Como disse, meu propósito, então, não é homenageá-la, mas refletir sobre sua condição. Vejam senhores, se nos reportarmos às características que dizem respeito à condição natural da mulher e do homem, perceberemos diferenças biológicas determinantes, mas também, diferenças culturais historicamente construídas por nós homens.

Pesquisas apontam que entre as ‘melhores coisas’ de ser mulher, a possibilidade de concepção aparece em primeiro lugar. Já, entre as ‘piores coisas’, destaca-se a subordinação aos homens. Por outro lado, entre as ‘melhores coisas’ de ser homem, vence a condição de não engravidar, não parir, não menstruar. Já, entre as ‘piores coisas’, aparece o papel, socialmente imposto, de provedor da família, o que, particularmente, não se coaduna com minha visão. De ambas as partes, são compreensíveis e naturalmente aceitáveis as diferenças quando reportadas as ‘melhores coisas’.

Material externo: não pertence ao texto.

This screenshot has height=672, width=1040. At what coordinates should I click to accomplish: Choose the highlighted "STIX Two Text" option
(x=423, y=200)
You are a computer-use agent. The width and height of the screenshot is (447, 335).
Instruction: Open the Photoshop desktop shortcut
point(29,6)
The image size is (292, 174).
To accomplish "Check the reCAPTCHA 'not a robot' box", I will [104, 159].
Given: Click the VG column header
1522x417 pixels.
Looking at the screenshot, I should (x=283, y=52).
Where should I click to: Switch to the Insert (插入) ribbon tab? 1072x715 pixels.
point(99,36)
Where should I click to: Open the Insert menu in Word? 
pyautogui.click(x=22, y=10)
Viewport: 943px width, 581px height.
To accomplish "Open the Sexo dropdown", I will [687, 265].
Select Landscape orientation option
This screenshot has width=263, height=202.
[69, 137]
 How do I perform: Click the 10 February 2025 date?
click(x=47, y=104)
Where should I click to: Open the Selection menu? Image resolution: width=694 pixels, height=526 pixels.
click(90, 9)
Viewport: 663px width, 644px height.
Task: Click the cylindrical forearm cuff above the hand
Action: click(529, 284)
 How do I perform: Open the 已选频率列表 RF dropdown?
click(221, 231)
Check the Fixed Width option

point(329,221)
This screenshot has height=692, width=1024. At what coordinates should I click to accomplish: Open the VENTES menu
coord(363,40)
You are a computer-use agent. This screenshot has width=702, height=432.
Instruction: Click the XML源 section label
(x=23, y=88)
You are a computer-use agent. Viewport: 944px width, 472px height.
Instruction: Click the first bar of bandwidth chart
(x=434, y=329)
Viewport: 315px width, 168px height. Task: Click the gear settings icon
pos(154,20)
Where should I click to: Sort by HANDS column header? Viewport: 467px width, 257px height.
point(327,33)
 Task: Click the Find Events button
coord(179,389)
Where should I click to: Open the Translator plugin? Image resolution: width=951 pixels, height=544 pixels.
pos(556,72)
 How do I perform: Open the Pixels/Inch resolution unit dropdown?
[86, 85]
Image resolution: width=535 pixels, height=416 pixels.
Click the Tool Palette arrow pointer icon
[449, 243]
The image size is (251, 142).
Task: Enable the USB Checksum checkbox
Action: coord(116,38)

No entanto, devem ser repudiadas as diferenças quando aludidas as ‘piores coisas’, pois são essas que reprimem o processo de evolução e igualdade de nossa espécie enquanto ser social. Significa dizer que podemos sim, ser diferentes, mas é inconcebível sermos desiguais. E no Brasil, onde o Estado patriarcal não cuida das mulheres, o abismo da desigualdade ainda é considerável. É notório que avançamos em alguns direitos, mas se focalizarmos nossa Jaraguá, veremos que ainda são pífias as conquistas em quesitos importantes como, participação da mulher na política e, sobretudo, proteção. Nos destacamos em estupro e agressão.

Cavalheiros, agora atentem para o seguinte paradoxo: A despeito de elas serem comprovadamente mais escolarizadas que os homens, representarem praticamente a metade da população economicamente ativa, serem mais produtivas, possuírem cientificamente mais sensibilidade e habilidade em liderança, sua remuneração média é 30% inferior à dos homens.

Logo, podemos admitir que, se essa condição desigual foi historicamente promovida por nós homens, a luta pela igualdade deveria ser impulsionada muito mais por iniciativa nossa do que delas, não parece sensato? Só assim estaríamos reparando esse perverso déficit histórico. Só assim estaríamos prestando, de fato, uma autêntica e digna homenagem.